Quen 3 has significantly increased capabilities in agents and coding, with enhanced support for popular frameworks like MCP [09:40:11]. The models can effectively use tools during their thinking process, make function calls, receive feedback from the environment, and continue thinking, which is beneficial for inference time scaling [09:55:05].

Examples provided include:

  • Using tools during thinking, receiving feedback, and continuing to think while making function calls [09:55:05].
  • Organizing a desktop by accessing the file system, thinking about which tools to use, executing them, getting feedback, and continuing to think until the task is complete [10:29:08].
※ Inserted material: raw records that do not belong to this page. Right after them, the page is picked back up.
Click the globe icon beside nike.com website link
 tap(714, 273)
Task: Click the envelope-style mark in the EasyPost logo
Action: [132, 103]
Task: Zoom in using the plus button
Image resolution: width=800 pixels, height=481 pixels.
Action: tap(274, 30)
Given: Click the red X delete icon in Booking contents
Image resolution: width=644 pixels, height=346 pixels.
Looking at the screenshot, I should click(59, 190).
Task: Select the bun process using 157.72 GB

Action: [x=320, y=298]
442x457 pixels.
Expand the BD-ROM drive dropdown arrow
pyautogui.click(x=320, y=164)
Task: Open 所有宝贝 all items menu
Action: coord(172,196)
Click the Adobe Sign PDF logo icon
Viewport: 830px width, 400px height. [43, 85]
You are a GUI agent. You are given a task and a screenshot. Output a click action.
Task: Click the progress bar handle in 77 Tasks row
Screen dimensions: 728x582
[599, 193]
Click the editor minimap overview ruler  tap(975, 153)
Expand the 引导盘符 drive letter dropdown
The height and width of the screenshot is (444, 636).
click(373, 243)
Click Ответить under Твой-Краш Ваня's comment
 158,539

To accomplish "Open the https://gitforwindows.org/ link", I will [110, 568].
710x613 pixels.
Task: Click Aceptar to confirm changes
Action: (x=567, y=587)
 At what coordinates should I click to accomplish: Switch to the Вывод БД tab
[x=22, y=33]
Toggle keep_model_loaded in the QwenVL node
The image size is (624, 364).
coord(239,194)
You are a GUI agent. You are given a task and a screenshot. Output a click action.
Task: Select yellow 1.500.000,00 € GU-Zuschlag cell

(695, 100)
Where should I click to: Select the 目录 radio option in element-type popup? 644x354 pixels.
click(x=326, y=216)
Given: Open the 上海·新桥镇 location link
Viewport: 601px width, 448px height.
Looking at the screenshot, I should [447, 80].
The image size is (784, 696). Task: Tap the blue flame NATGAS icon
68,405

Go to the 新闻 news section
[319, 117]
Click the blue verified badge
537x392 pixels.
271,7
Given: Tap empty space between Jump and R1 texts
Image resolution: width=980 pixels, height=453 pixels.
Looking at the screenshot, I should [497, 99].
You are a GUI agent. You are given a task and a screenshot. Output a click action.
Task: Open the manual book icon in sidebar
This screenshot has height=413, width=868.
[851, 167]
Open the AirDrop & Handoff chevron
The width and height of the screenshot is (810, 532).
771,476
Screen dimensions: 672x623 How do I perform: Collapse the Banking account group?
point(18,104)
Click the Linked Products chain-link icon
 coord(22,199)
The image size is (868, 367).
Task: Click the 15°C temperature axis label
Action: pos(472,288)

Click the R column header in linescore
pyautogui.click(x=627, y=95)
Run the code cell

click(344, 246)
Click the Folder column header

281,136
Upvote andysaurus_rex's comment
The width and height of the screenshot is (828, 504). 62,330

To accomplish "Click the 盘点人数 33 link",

The goal is to evolve models beyond simple chatbots into highly productive agents in real-world working environments [11:03:00].

Future Directions

In the future, the focus will shift from merely training models to training agents [21:10:48]. This involves:

  • Enhanced Pre-training: Utilizing more and cleaner multimodal data, along with synthetic data, potentially incorporating reinforcement learning into pre-training itself, moving beyond next token prediction [21:17:15].
  • Scaling Laws Evolution: Shifting from scaling model sizes and pre-training data to scaling compute in reinforcement learning [22:11:00].
  • Long-Horizon Reasoning: Focusing on models capable of long-horizon reasoning with environment feedback. Models that can interact with their environment, receive feedback, and continue thinking are expected to become increasingly competitive and smarter with inference time scaling [22:28:13]. This approach leans towards proactive AI agents that can plan and adapt.
  • Context Scaling: Aiming to scale context to at least 1 million tokens for most models this year, with an eventual goal of 10 million tokens and even infinite context [22:56:56].
  • Modality Scaling: Increasing model capabilities and productivity by scaling modalities in both inputs and outputs [23:25:01]. This includes vision language understanding for tasks like creating GUI agents and unifying understanding and generation (e.g., image understanding and generation simultaneously) [23:37:38].

These efforts emphasize the transition from training models to training sophisticated AI agents capable of complex interactions and reasoning [24:36:23].